From fraud using masks and photos to deepfakes
How is AI used to carry out these frauds and identity thefts? Until now, criminals have used what are known as presentation attacks, in which they use a high-definition printed photograph, a silicone mold to replicate the victim’s fingerprint with great precision, or simply a mask to try to bypass security filters. However, the emergence of AI has also led to the appearance of what are known as deepfakes, digitally generated biometric forgeries that emulate facial features or voices with great realism.

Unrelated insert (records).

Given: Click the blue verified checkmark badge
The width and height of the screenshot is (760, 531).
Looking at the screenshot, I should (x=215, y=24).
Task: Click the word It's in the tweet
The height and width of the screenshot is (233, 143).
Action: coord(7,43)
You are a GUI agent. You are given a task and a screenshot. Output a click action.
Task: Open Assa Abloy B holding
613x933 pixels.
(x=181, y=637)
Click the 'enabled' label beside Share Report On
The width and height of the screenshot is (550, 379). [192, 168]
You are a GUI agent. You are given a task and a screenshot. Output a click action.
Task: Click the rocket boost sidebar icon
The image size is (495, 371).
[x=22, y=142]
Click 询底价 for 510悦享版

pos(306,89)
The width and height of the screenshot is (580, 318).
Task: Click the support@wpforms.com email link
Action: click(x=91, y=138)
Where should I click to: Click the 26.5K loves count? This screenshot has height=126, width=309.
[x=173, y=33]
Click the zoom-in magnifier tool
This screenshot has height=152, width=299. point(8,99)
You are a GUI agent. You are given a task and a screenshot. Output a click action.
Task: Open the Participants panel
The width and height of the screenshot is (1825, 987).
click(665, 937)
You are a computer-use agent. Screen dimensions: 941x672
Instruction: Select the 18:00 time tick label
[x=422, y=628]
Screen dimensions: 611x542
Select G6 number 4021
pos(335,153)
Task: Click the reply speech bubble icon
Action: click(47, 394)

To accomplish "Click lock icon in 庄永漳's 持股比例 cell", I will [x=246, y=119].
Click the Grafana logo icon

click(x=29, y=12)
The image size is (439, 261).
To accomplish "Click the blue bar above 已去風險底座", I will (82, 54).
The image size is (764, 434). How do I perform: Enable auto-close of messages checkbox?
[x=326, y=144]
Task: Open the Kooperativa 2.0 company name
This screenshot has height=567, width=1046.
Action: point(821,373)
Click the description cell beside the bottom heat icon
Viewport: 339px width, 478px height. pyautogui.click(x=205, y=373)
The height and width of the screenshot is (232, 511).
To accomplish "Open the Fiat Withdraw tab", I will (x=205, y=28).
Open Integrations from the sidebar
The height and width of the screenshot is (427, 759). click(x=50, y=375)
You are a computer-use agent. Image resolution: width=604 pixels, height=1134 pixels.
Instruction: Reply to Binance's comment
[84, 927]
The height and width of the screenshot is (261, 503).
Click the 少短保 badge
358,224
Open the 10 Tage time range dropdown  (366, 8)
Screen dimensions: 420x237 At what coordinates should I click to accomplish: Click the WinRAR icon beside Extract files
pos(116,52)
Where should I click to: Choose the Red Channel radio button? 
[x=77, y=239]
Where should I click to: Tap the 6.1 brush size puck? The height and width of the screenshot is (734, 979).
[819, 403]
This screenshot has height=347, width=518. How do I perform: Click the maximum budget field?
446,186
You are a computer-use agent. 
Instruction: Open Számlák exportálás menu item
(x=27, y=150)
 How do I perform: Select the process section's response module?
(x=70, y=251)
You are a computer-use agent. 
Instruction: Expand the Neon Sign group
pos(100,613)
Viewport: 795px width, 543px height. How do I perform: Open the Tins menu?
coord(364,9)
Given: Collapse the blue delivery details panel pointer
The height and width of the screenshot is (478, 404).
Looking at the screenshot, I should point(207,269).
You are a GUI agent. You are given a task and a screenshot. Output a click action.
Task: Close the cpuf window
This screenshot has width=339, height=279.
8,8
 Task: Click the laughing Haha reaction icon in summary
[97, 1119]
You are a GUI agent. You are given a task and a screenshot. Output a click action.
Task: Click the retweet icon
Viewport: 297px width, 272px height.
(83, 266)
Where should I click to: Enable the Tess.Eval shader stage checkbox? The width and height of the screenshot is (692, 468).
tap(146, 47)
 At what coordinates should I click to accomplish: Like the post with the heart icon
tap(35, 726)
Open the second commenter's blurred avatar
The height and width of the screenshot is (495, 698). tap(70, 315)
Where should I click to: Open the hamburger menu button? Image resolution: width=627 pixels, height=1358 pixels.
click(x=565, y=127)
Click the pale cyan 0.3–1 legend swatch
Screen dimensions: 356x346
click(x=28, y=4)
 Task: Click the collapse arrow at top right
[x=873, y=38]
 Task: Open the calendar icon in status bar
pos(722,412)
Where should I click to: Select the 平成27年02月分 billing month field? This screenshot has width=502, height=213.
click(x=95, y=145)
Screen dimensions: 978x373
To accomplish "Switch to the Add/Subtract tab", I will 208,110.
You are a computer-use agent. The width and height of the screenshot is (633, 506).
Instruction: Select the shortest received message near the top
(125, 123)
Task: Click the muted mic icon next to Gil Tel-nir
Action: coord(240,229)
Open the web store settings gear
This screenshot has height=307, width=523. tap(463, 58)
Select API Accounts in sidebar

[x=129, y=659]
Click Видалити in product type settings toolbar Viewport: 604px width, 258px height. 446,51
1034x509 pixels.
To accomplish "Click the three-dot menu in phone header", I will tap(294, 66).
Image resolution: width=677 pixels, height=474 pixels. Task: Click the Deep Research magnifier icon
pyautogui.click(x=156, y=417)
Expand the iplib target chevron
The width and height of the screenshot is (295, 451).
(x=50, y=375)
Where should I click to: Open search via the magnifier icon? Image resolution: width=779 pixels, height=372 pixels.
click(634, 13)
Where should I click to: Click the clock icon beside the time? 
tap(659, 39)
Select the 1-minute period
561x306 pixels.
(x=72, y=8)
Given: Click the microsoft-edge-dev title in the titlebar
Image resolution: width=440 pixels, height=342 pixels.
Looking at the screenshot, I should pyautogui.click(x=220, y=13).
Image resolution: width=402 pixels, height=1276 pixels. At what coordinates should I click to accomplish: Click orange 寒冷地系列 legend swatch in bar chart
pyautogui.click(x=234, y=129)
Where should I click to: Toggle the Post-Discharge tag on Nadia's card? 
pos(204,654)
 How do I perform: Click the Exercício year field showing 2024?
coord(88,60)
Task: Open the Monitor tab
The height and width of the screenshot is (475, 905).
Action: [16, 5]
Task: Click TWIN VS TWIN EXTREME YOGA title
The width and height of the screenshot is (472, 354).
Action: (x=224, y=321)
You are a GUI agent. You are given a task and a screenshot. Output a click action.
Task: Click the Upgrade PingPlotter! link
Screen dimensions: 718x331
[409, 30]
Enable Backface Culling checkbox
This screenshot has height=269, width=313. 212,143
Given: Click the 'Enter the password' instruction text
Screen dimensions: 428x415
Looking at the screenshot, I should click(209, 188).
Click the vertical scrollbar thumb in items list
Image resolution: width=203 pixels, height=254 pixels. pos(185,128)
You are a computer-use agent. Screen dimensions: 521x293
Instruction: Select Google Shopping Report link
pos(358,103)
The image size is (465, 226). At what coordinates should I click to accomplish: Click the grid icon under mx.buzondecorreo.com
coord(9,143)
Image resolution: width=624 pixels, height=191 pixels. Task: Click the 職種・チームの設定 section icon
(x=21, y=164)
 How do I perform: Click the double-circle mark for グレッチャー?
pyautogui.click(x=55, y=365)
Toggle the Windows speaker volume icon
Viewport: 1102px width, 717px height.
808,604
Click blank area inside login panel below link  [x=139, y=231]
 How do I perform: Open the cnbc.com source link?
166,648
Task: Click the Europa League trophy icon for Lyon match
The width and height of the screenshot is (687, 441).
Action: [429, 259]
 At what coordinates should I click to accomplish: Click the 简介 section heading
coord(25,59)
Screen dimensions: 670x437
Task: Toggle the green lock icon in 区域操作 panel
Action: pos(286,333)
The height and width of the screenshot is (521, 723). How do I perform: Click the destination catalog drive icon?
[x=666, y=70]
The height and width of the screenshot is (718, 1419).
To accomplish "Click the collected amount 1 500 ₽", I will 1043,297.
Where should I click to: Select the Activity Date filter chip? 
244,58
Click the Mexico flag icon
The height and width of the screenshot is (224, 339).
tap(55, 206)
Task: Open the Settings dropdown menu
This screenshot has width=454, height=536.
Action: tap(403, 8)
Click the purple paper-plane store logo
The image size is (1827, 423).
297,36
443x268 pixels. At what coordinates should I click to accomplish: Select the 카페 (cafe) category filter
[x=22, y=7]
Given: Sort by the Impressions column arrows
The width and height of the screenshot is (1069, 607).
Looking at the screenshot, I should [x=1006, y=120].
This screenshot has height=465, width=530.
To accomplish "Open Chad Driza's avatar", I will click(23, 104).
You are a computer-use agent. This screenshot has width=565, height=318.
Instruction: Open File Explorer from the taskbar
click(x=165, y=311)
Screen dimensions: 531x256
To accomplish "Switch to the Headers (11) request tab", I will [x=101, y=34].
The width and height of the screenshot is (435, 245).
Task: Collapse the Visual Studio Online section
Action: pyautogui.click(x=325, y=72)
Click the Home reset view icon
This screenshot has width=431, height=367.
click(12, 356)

Deep neural networks are used to create these digital doubles with the aim of circumventing any protective measures. According to the “Human Detection of Deepfakes: An Investigation of Confidence and Accuracy” report, the human eye is only capable of detecting 24.5% of deepfakes, which means that seven out of ten go unnoticed. Not even processes in which identity verification is carried out via video calls are safe, due to AI’s ability to inject these deepfakes into real-time video streams, for example.
Technology has become so sophisticated that images generated by this technology are capable of blinking or performing predefined movements, so that even detection by liveness verification systems—that is, systems used by many entities in their onboarding process to verify that the user is real by asking them to move their head in a certain direction or blink in a specific way—does not offer excessive guarantees. And the consequences could have a far-reaching impact, allowing the opening of fraudulent bank accounts, unauthorized transactions, withdrawals from retirement funds, or the acquisition of medical treatments that belong to another user.
One high-profile example: in early 2024, a finance employee at a Hong Kong-based firm was deceived by a deepfake video call impersonating her head of finance and several colleagues, leading her to authorize a transfer of $25 million USD to fraudsters. Real-world example grounds the threat in a concrete, verifiable incident. The Hong Kong deepfake fraud (5M, January 2024) was widely covered by Reuters, BBC, and financial press. Concrete cases land harder with a banking audience than abstract descriptions.
AI as part of the solution to deepfakes and identity theft
While the technology used by criminals has evolved rapidly, so too has the technology used by entities such as Identy.io to prevent theft and identity theft. One of the most important in this regard is passive liveness detection, a solution designed specifically to detect cases in which a third party is attempting to breach the security systems implemented by a public or private entity and use this identity fraud for fraudulent purposes.
How does passive liveness testing work? This technology does not require the user to interact directly with the system. In other words, it does not need the user to perform movements predefined by the system in order to differentiate between a real user and a digital double. The passive variant runs in the background, attempting to detect signs of life in a single frame or video sequence, using AI models trained to detect nuances in skin texture, lighting, facial micro-movements, or natural responses in the user.
So, is it necessary to do away with systems that use fingerprints as the sole security measure? No. The truth is that fingerprint biometrics is recognized as a reliable form of authentication, although with the evolution of technology, it is increasingly common to find multimodal or multi-factor forms of authentication, in which passive liveness testing using facial features becomes an additional layer of security against fraud. This is especially true considering that many modern fingerprint sensors already incorporate their own liveness tests, detecting sweat on the skin or pulse, for example.
The technology developed by Identy.io, in addition to featuring the latest advances in passive liveness detection, has the advantage of processing all of the user’s personal and biometric information directly on their mobile device, thus avoiding the need for expensive biometric scanners and trips to their locations. With just a mobile phone equipped with a simple camera and flash, the system is able to detect the user’s fingerprints or face, carry out the necessary passive life sign checks, and store the user’s personal information on the same mobile phone, under the highest encryption standards, completely safe from possible attacks or identity theft.
Identy.io’s passive liveness detection has been independently certified to NIST ISO 30107-3 Level 2 — the industry’s most rigorous Presentation Attack Detection standard — achieving a perfect score. This certification is particularly relevant for banking and fintech institutions that must demonstrate compliance with increasingly stringent KYC and AML regulations, and for telecom operators facing SIM swap fraud and subscriber identity verification at onboarding.
As we can see, at a time when artificial intelligence has become an ever-evolving threat, the same technology also becomes a guarantee that the user’s personal data will be properly protected and safe from the use of deepfakes or digital doubles.